Pero, al fin y al cabo, sería absurdo esperar otra cosa. Una pequeña minoría que lucha enérgica por su propia causa debe exagerar sus pretensiones; un organismo que se defiende contra una presión exterior muy fuerte no puede menos que parecer agresivo, y siempre mantendré que la presencia de una institución abiertamente judía que hable en pro de los intereses judíos, por insistente que sea, es algo excelente. Presenta un sano contraste con el intento contrario de exponer argumentos judíos bajo el disfraz de la neutralidad, y de difundir ideas judías de forma anónima a través de agentes que están muy lejos de ser neutrales.
Si se me pregunta qué instituciones tengo en mente, solo puedo repetir que corresponde a los propios judíos hacer la primera propuesta, pero sugiero una ampliación del sistema, que ya existe en germen, por el cual los litigios entre judíos sean arbitrados ante un tribunal judío.
No solo su ampliación, sino también su confirmación a petición de los propios judíos, podría ser algo bueno.
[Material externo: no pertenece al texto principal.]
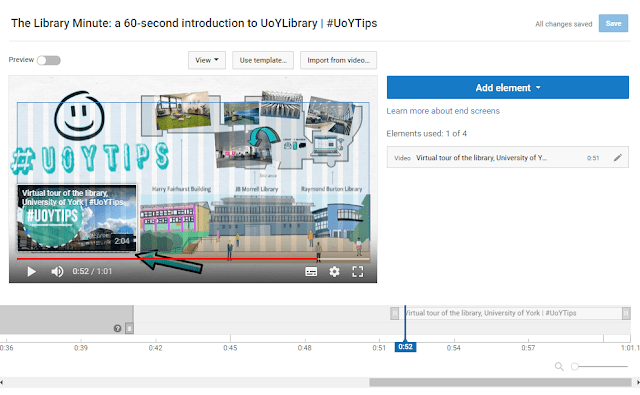Click the horizontal timeline scrollbar

500,382
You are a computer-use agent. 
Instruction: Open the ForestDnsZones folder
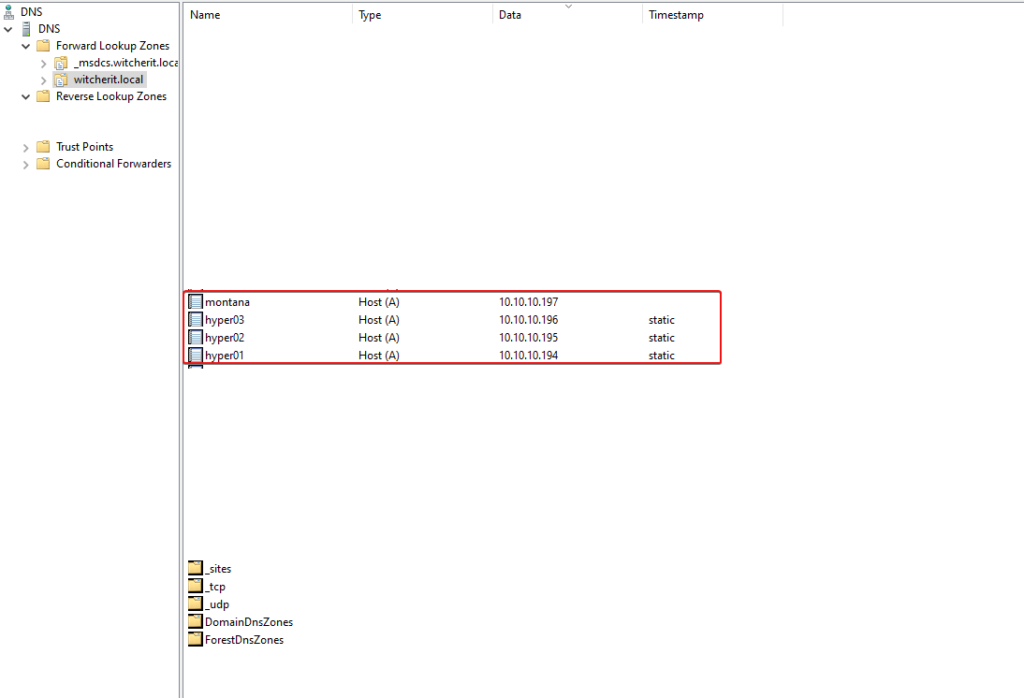click(x=244, y=640)
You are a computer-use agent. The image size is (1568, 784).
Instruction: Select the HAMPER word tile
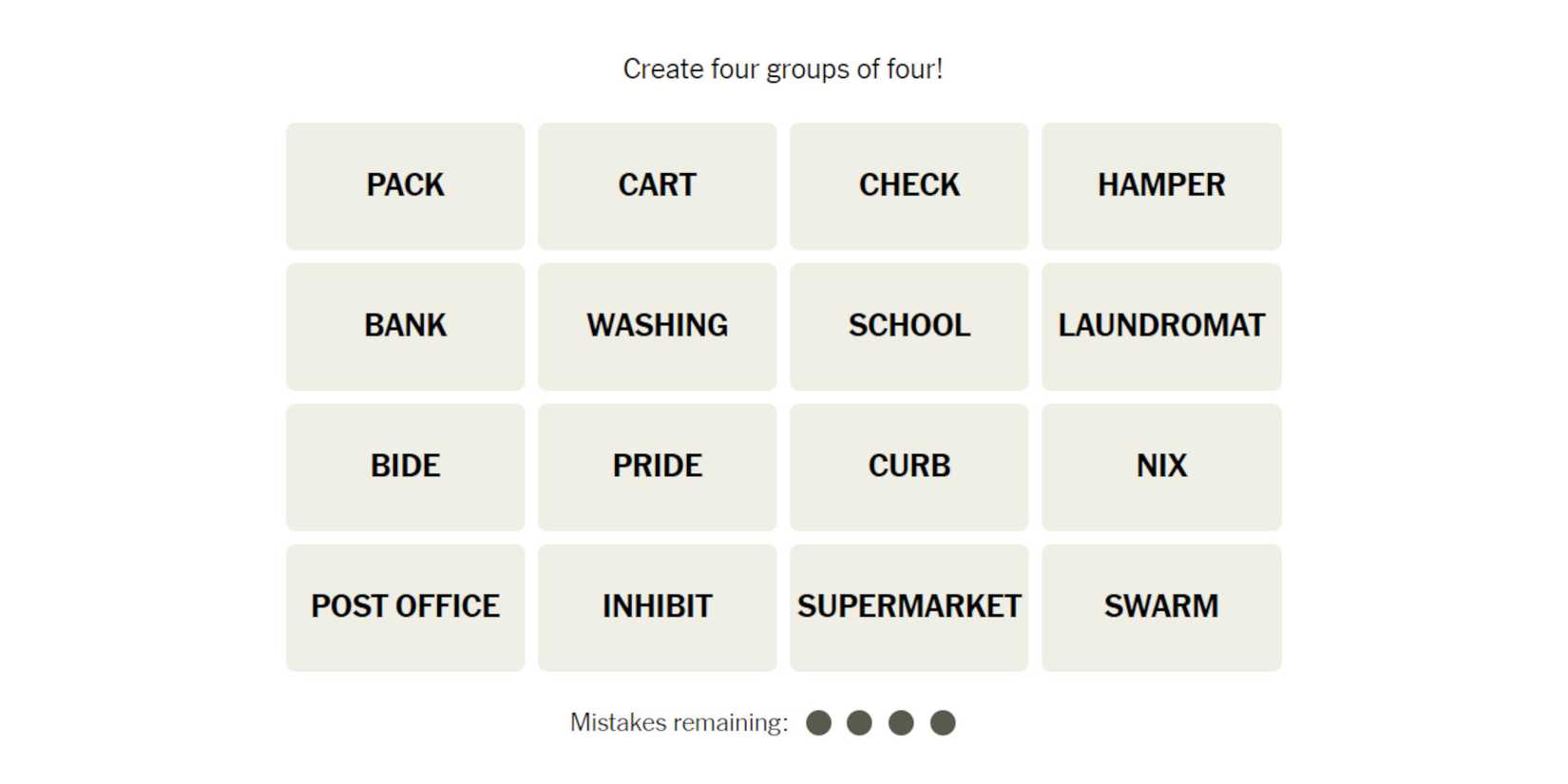coord(1160,185)
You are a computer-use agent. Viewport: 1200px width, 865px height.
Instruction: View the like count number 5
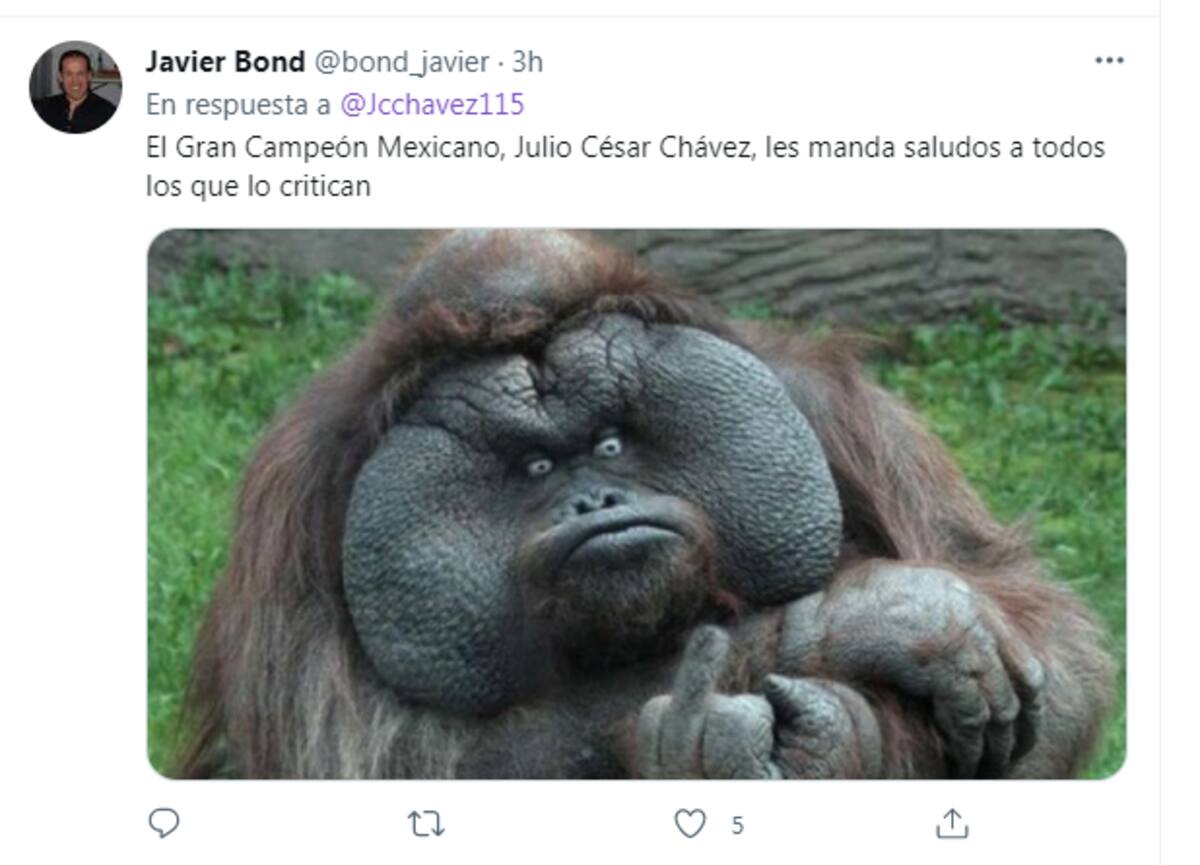point(737,826)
Tampoco sería una mala idea si —más adelante, cuando las condiciones estuvieran maduras para el cambio— las disputas entre judíos y no judíos pudieran juzgarse en tribunales donde el carácter especial de tales disputas, la diferencia distintiva entre estas y los litigios entre los conciudadanos del país en el que viven, fuera sometido a tribunales de carácter mixto.
Intentar esto hoy en día sería, por supuesto, una novedad muy grande en los procedimientos, en verdad revolucionaria, y no hay perspectivas de ello en mucho tiempo; pero con el creciente número de judíos entre nosotros y su creciente influencia, creo que, cuando por fin llegue, será ventajoso para ambas partes.
- Sería fatal si se les impusiera.
- No sería aceptado.
- No funcionaría.
Pero si fuera sugerido por la comunidad judía de forma espontánea, y puesto en marcha y desarrollado por ella, tendría éxito. Y añadiría un gran alivio al que ya se experimenta por el funcionamiento de las otras instituciones que he mencionado.
Queda poco más que decir al respecto. Aparte del deber de actuar con franqueza y de esta política específica de fomentar instituciones separadas, no tenemos ninguna otra pretensión que hacer valer.
Toda la parte principal del deber mutuo recae de nuestro lado. Por tanto, le he concedido el espacio que parece merecer y he limitado a no más que estas pocas líneas las sugerencias correlativas para aquellos que, después de todo, no nos deben cuentas por sus acciones y pueden resentir legítimamente la exposición de nuestras opiniones sobre los detalles domésticos de su organización ajena.